Democrata deve explorar avanços para elevar aprovação

Presidente fará seu próximo discurso do Estado da União de olho nas pesquisas e nas eleições de novembro

Renata Tranches, O Estado de S.Paulo

26 de janeiro de 2014 | 02h02

Com baixa aprovação, Barack Obama tentará, em seu quinto discurso do Estado da União, converter em capital político as vitórias modestas do início do seu segundo mandato. Segundo analistas políticos ouvidos pelo Estado, os problemas ligados à implementação do Obamacare, derrubaram a popularidade do líder. Mas, na opinião deles, o presidente pode reverter o quadro mostrando quais de suas políticas deram certo, especialmente na economia.

Tradicionalmente, a principal mensagem presidencial do ano, o discurso de terça-feira será uma chance para Obama preparar o caminho para o Partido Democrata, nas eleições legislativas de novembro. Estará em jogo a maioria no Senado, que este ano renovará 33 cadeiras. Análises apontam que o mapa eleitoral favorece o Partido Republicano. "Obama tentará mostrar que o país está melhor com as políticas apoiadas pelos democratas na Câmara e no Senado", disse o professor de ciências políticas da Universidade Columbia Robert Shapiro.

A vitória será determinante para o futuro do presidente. A oposição já domina a Câmara e, se conseguir o Senado, ficará muito mais difícil para o líder governar. Para o cientista político John Barry Ryan, da Universidade Estadual da Flórida, o mais urgente agora para Obama é impedir que sua aprovação continue caindo. "Ele terá de lembrar as pessoas o que elas gostam sobre ele e assim, quem sabe, avançar suas propostas."

Na última pesquisa do Instituto Gallup, divulgada quinta-feira, a média de aprovação do governo Obama no primeiro ano do seu segundo mandato foi de 45,8% - dois pontos porcentuais a menos do que no ano anterior e uma margem um pouco melhor do que sua pior média, de 44,4%, em 2011. Dados ruins nesta altura do mandato, sublinhou o instituto, são normais. Mas em uma perspectiva histórica, explicou o Gallup, a aprovação do quinto ano de Obama está entre as mais baixas e é comparada à de George W. Bush - 45,7% - no mesmo período.

Uma estratégia para o presidente, na avaliação de Shapiro, é a de apegar-se aos números da economia, especialmente do desemprego, que em 2013 caíram de 7,9%, em janeiro, para 6,7%, em dezembro. O colunista do National Journal Norm Ornstein explicou, em artigo publicado quarta-feira, que para chegar a esses números, o presidente conseguiu uma coalizão bipartidária para apoiar uma série de ações, que Ornstein chamou de "pequenas vitórias". Entre elas, o incentivo aos empresários para novas contratações e um programa de aprendizagem para desempregados.

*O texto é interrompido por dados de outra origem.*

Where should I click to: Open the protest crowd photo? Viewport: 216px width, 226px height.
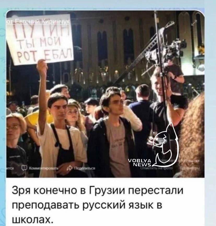(105, 94)
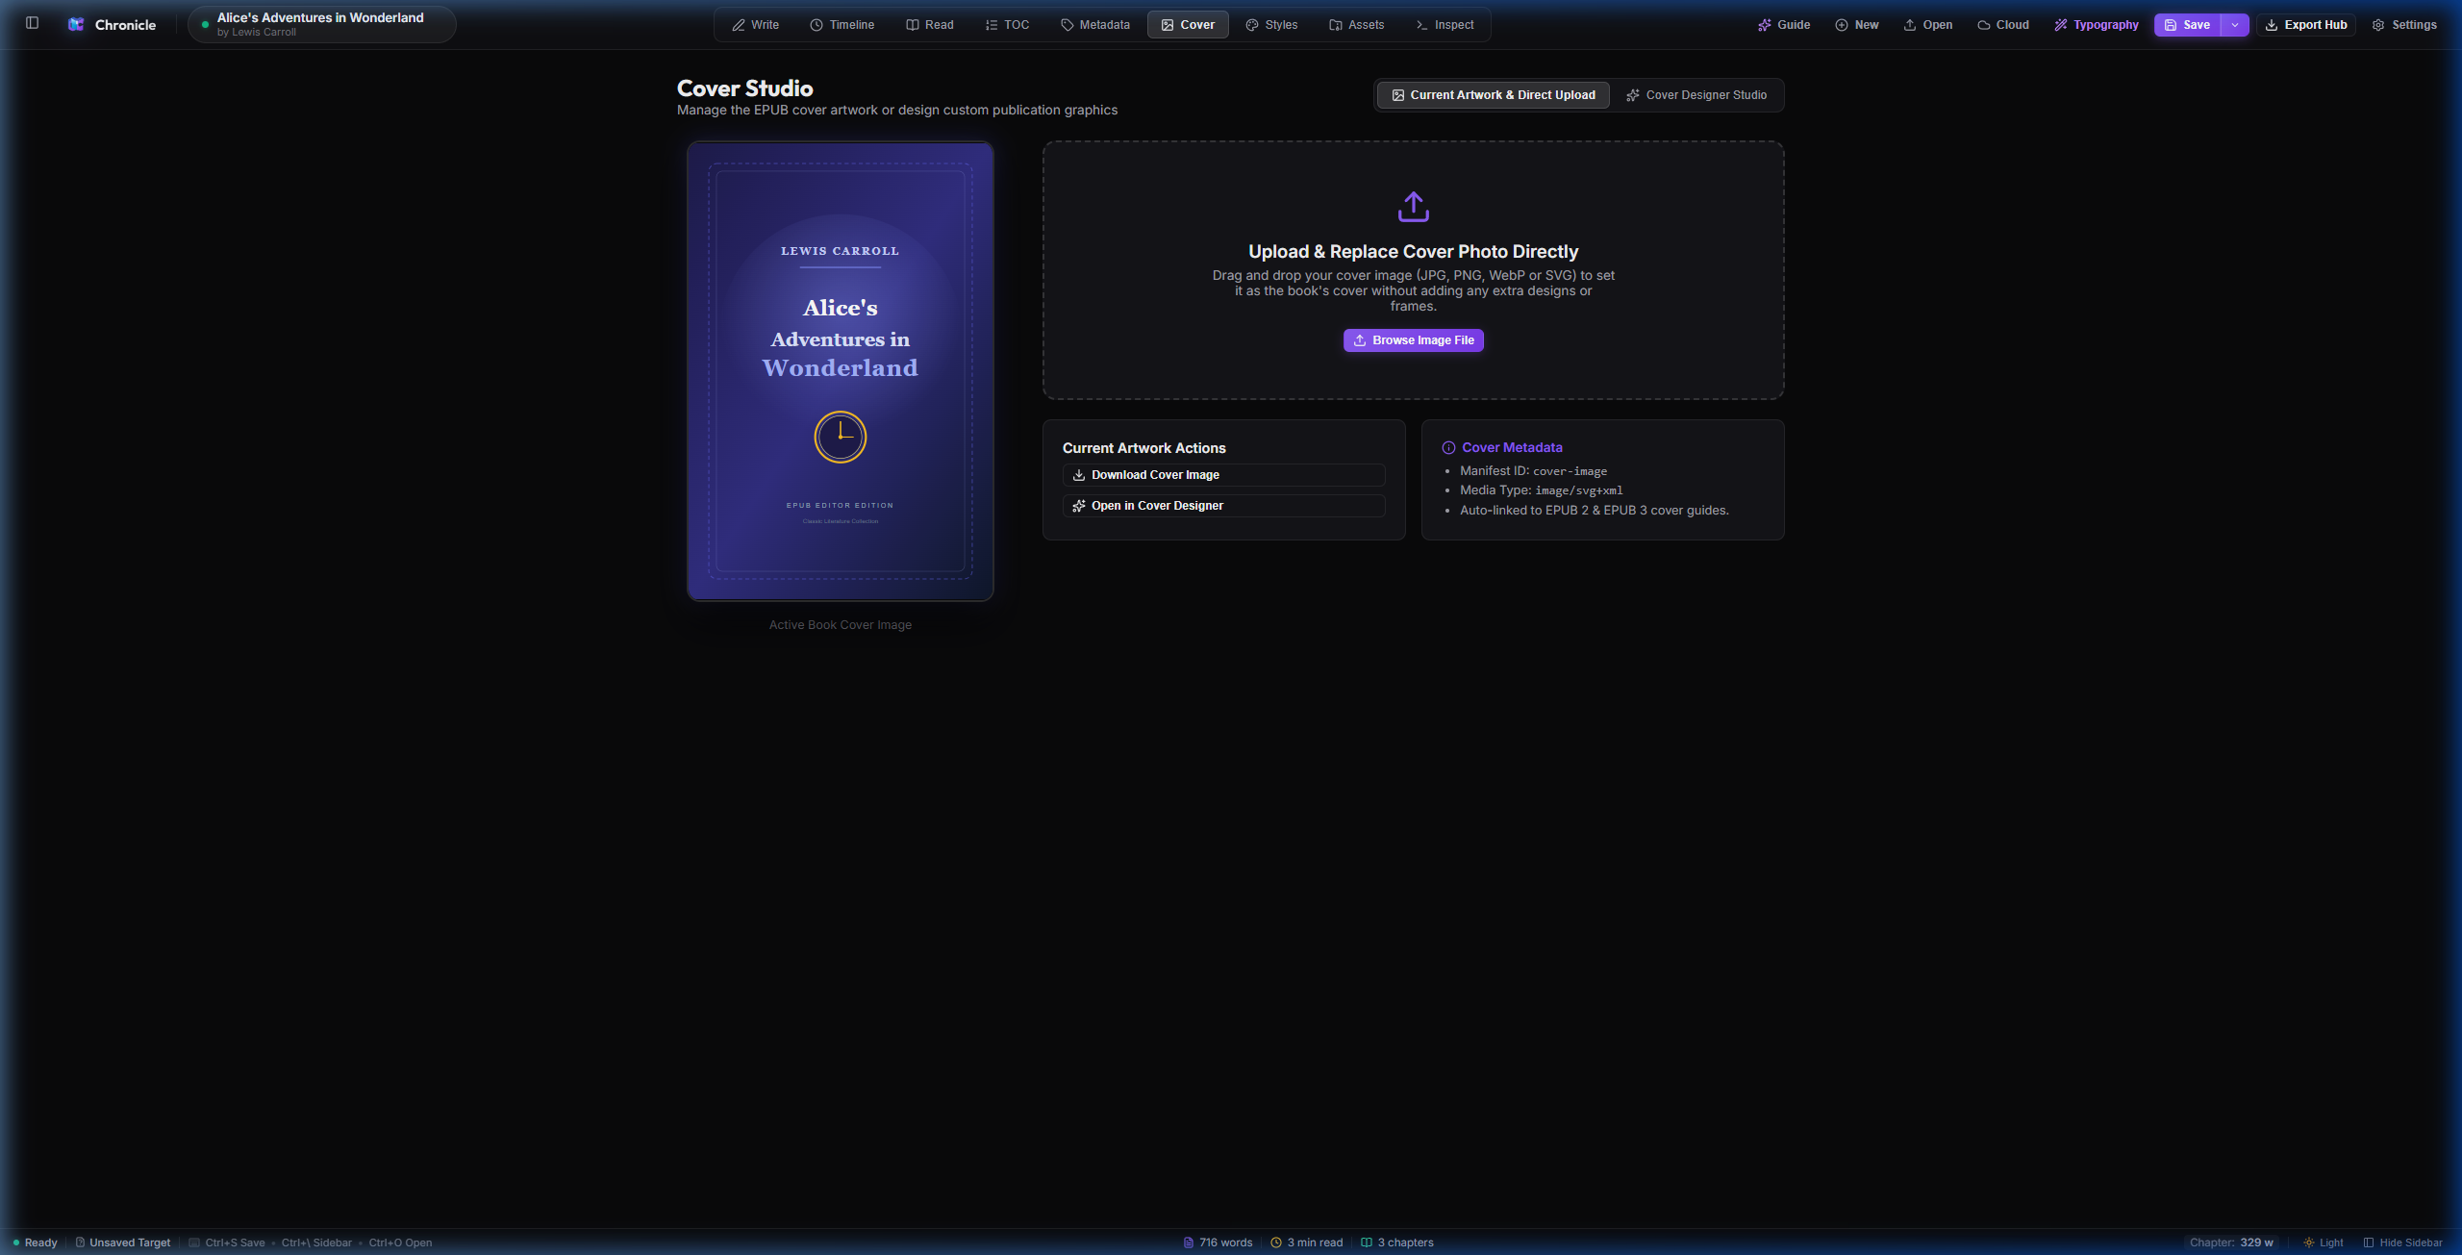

Apesar de seus problemas de implementação, a reforma da saúde também é um tema que "ele deveria descrever como algo que está funcionando", avaliou Shapiro. Segundo Ryan, a dificuldade de outros presidentes no passado de lidar com a reforma da saúde dá o mérito histórico para Obama. Em curto prazo, no entanto, ela ainda é um problema. "Isso o colocou numa posição muito ruim. A única coisa que se ouve falar por aqui é sobre os problemas de implementação", explicou Ryan.

Os desgastes para o presidente agravaram-se na segunda metade de 2013. No fim de junho, veio à tona o escândalo de espionagem, quando o ex-funcionário da Agência de Segurança Nacional dos EUA (NSA, na sigla em inglês) Edward Snowden revelou a extensão do programa de vigilância do governo de cidadãos e líderes estrangeiros.

Na sequência, vieram os problemas com o Obamacare, em outubro, primeiro mês de inscrição ao programa. A vantagem, segundo Ryan, é que o quadro não é melhor para a oposição - o apoio do presidente não migrou para os republicanos. "A situação (de Obama) não é crítica. O problema é que ele não tem plateia."